The art and craft of screenwriting took center stage at the Academy Nicholl Fellowships in Screenwriting Awards Presentation & Live Read held on November 13, 2014, at the Samuel Goldwyn Theater, which brought to life selected scenes from the winning screenplays. Chosen from a record-breaking 7,511 entries, the scripts were the creations of three individual writers and one writing team.
In a continuation of the tradition inaugurated at last year’s ceremony, the evening featured performances by four talented actors: Clancy Brown (Cowboys & Aliens, Starship Troopers, The Shawshank Redemption, Highlander, and voice actor for TV’s SpongeBob SquarePants and Star Wars: The Clone Wars); Ansel Elgort (Men, Women & Children, The Fault in Our Stars, Divergent, Insurgent ); Jack O’Connell (Unbroken, Starred Up, ’71, 300: Rise of an Empire and TV’s Skins); and Tessa Thompson (Selma, Dear White People, and the BBC series Copper).
The ceremony marked the 29th presentation of the Academy Nicholl Fellowships in Screenwriting, first awarded in 1986 to identify and encourage talented new screenwriters. Its longstanding importance to the Academy was reinforced with introductions by Academy President Cheryl Boone Isaacs and Oscar-nominated screenwriter Robin Swicord, chair of the Academy Nicholl Committee and a governor representing the Academy’s Writers Branch. Swicord loved having the opportunity “to extend a hand to the next generation of screenwriters.” She also gave a shout out to veteran screenwriter Jean-Claude Carrière, the recipient of an Academy Honorary Award at last Saturday’s Governors Awards and became an inspiration to all writers, both known and unknown to the moviegoing public.

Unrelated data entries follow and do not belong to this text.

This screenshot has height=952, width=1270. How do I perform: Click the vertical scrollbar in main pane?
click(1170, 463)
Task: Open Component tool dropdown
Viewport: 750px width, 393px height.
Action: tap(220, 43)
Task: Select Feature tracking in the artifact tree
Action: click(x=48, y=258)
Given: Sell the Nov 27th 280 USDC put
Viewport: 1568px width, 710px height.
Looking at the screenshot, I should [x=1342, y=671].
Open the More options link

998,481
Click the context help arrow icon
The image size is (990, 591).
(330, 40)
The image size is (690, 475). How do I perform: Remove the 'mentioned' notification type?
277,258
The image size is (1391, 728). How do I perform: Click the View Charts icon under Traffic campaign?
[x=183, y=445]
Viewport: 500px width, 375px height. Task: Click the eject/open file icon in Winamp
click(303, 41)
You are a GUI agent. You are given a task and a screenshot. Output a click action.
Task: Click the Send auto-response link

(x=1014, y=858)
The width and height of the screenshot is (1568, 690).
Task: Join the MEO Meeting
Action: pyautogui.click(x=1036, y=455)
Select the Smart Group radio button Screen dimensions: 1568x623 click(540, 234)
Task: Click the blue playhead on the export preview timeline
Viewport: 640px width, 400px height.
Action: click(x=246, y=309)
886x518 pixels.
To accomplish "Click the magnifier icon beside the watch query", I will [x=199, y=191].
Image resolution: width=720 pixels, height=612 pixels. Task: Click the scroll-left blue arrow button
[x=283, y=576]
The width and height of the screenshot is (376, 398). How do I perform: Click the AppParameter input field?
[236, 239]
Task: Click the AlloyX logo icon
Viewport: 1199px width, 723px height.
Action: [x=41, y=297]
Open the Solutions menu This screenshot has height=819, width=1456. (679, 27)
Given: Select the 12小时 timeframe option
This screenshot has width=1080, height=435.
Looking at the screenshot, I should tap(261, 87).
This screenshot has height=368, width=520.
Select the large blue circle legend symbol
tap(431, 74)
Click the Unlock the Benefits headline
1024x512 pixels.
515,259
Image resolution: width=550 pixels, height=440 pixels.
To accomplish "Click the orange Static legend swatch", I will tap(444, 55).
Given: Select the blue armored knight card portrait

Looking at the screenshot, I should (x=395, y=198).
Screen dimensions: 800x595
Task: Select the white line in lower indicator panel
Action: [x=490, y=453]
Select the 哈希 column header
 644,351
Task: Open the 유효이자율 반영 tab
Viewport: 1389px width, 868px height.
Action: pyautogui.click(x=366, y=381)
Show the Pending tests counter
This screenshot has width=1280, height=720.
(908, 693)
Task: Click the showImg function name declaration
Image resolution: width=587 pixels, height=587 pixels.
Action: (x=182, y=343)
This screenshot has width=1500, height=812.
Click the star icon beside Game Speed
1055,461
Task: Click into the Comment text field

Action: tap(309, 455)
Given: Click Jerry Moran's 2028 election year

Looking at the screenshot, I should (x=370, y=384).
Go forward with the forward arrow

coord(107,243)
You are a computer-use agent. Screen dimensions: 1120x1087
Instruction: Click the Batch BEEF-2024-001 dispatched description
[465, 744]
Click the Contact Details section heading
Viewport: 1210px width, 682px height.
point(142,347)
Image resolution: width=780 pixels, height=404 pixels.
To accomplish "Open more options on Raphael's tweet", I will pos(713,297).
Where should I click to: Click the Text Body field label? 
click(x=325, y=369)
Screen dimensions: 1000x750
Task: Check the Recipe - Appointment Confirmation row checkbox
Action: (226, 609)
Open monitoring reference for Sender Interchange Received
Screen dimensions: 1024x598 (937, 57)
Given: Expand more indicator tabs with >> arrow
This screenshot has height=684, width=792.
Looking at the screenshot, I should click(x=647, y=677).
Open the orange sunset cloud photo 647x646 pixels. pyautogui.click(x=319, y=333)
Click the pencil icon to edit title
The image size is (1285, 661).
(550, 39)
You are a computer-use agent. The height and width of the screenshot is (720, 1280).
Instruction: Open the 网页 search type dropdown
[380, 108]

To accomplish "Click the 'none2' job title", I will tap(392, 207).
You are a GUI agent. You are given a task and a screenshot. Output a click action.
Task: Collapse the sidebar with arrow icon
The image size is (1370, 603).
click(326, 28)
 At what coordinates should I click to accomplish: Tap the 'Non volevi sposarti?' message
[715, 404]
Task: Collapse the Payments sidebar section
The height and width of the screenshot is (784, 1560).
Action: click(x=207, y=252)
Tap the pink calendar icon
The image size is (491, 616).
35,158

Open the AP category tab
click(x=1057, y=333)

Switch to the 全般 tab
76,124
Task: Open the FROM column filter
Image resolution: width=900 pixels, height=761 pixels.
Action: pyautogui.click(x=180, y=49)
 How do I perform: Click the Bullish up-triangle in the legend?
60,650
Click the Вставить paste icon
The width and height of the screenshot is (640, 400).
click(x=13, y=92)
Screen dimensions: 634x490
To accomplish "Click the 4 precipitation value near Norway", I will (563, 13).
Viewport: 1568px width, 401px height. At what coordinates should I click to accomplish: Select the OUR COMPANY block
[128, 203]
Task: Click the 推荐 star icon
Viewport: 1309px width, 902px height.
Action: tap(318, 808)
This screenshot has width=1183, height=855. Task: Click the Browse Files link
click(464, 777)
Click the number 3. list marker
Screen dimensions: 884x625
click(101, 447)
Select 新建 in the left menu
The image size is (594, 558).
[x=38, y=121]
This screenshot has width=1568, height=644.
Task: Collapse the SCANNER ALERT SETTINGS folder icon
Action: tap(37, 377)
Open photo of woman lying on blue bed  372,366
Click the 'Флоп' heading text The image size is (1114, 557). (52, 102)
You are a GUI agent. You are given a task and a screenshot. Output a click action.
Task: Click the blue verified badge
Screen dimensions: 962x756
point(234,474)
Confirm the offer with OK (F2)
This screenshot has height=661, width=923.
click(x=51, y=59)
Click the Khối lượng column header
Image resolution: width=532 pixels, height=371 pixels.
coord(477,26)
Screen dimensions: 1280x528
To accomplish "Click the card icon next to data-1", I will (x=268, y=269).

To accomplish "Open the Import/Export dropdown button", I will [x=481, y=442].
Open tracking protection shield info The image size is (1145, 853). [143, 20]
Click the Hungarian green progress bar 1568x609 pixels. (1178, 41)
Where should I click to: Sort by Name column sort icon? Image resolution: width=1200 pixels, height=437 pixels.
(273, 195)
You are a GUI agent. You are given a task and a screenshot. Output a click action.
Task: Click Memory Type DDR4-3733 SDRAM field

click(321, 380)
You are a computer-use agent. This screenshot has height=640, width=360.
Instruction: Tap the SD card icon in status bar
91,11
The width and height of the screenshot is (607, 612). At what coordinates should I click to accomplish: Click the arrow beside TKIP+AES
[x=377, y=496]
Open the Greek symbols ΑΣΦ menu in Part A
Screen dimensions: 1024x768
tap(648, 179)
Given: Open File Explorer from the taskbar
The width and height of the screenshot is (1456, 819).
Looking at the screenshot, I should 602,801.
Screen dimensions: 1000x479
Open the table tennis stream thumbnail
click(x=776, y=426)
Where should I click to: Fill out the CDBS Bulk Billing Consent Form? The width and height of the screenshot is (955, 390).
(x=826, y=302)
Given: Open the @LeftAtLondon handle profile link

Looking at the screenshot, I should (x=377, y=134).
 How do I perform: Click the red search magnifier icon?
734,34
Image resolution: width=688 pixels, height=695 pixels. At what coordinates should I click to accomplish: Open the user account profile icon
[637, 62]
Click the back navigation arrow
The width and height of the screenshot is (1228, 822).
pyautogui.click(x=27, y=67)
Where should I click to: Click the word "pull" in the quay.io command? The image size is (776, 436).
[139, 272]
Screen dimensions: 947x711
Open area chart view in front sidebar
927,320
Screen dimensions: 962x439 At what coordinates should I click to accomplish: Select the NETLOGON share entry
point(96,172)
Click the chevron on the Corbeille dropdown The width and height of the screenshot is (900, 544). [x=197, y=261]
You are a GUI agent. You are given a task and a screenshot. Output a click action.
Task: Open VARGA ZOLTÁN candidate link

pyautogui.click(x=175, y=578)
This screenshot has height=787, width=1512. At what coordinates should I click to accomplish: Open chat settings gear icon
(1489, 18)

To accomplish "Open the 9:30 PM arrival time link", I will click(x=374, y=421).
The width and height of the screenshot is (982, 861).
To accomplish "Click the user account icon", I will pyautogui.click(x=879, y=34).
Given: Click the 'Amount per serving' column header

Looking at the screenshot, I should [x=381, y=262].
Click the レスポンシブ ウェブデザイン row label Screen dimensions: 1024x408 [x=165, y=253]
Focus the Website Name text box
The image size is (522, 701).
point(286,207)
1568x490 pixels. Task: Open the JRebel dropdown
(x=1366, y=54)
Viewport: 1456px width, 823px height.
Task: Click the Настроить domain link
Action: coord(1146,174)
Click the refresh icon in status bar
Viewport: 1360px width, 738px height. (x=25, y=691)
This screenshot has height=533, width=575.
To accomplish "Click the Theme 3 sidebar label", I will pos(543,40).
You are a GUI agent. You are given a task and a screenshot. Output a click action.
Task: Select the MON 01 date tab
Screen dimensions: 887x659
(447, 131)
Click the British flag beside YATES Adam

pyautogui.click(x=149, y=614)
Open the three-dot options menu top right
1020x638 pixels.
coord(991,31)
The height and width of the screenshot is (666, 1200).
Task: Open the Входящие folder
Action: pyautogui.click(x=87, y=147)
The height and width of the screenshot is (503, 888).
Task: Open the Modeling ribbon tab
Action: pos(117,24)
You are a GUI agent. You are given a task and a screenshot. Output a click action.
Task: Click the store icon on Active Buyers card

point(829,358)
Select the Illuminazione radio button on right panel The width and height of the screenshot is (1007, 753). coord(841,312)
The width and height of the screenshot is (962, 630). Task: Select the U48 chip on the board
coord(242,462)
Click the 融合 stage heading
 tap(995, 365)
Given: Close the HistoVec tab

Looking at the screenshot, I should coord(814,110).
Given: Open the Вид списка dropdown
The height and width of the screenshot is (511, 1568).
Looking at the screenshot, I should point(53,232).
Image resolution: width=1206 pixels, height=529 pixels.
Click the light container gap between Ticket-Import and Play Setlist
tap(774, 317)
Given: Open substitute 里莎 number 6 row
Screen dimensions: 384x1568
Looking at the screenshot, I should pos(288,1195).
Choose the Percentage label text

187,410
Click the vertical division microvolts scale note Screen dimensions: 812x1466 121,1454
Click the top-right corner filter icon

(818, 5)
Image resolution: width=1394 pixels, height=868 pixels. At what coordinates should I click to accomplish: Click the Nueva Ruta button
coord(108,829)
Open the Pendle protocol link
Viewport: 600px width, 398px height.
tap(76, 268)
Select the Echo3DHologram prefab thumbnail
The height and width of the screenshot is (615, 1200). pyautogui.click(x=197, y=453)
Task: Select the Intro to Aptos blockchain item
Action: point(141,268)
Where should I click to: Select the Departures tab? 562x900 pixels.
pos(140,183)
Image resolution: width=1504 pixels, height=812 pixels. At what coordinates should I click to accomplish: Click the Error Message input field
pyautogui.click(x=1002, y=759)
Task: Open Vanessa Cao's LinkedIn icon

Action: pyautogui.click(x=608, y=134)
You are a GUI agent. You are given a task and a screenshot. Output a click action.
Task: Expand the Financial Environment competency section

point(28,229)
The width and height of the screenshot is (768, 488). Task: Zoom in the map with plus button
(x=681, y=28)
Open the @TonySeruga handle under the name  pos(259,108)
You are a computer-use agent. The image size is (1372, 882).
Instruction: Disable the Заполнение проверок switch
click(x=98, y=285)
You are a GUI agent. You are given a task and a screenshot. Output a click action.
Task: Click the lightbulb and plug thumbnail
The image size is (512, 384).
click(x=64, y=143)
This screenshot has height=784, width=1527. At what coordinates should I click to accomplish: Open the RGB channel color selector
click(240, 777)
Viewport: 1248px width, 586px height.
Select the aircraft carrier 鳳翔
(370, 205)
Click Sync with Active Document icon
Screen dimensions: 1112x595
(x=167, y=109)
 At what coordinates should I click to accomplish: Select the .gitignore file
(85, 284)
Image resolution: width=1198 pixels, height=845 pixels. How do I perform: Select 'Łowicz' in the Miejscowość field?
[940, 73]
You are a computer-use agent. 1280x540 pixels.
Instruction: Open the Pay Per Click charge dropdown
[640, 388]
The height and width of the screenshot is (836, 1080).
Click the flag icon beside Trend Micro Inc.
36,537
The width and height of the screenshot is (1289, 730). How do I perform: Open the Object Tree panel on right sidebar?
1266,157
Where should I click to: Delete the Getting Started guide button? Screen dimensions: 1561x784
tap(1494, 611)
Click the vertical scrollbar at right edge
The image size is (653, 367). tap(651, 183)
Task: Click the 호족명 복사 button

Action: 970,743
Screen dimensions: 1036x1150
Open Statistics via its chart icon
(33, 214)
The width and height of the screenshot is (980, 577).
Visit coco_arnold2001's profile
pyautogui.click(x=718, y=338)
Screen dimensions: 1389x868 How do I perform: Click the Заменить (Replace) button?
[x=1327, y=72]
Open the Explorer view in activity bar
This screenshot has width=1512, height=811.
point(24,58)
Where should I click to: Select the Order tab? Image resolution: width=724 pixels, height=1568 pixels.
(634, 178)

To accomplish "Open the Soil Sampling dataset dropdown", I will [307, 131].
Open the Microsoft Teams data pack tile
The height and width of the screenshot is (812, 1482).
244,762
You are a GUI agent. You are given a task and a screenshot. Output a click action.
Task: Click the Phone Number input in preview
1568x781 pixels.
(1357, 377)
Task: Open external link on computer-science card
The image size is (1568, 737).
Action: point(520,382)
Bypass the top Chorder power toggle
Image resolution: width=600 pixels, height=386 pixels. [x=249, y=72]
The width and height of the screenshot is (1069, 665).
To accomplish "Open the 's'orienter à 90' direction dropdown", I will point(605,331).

The first award of the evening went to The Science of Love and Laughter, written by Sam Baron from Cambridge in the United Kingdom. It was presented by filmmaker Ava DuVernay, the director of Selma, who recalled her own experience advancing to the Nicholl semifinals nine years ago. In an emotional speech, Baron called it “the weirdest and best moment of my life” and thanked two of his biggest inspirations, both cancer patients: his late grandmother and his mother, who has now reached five years of cancer remission. The reading of one of his scenes, in which a couple struggling in their marriage comes to combative and confrontational terms with a fateful medical diagnosis, made his words especially poignant.
The second winning screenplay was Moonflower, which charts the life-changing, romantic fates of two people on opposite sides of the ocean, Gabriel and Muriel, after the bestowing of a handmade cello. Nicholl Fellowships Committee member Eva Marie Saint, a Best Actress Oscar winner for On the Waterfront, recalled her own violin playing as a child and revealed the surprising background of the script’s author. Sallie West. West, from Charleston, South Carolina, embarked on Moonflower, her first script and fictional work, after being laid off from her job as a scientific and technical writer. “This whole week has been nothing less than a fairy tale come true,” she said before bringing down the house by observing that one year ago she had been writing security clearance documentation for Air Force One. “Harrison Ford got it wrong,” she noted, then dished out a hilarious rejoinder to her previous employer.
The Death Engine was next, an unusual science fiction tale about a world in which money can buy eternal life. The reading centered on a 100-year-old named Anthony locked in a cherubic 12-year-old body, and Lily, a woman who isn’t taken with the idea of eternal life. The scene played out with the boy interrupted in his bath for an unexpected heart to heart talk with Lily. Filmmaker Destin Cretton, a 2010 Nicholl fellow who recently brought his fellowship-winning script Short Term 12 to the screen, praised London writer Melissa Iqbal as both “awesome and smart” and an inspiration with her “sobering and provocative script.” Upon presenting her award, he echoed the sentiments of many writers in the room: “Welcome to the family.”
The final award of the evening went to the rowdiest script of the bunch, United States of Fuckin’ Awesome, penned by Alisha Brophy from Los Angeles and Scott Miles from Austin, Texas. The script’s freewheeling, rapid-fire humor was epitomized by a scene in which Thomas Jefferson and George Washington hunt down a naked Benjamin Franklin, who has lost the Declaration of Independence after a wild night at a brothel. Legally Blonde screenwriter Kirsten “Kiwi” Smith savored the “equal opportunity award to a very broad, R-rated comedy,” whose creators first met at the University of Texas at Austin. Brophy and Miles wrapped up the evening expressing their greatest hope for their award-winning collaboration: “One day a kid would watch this instead of doing his homework and fail a test.” Now they are well on their way.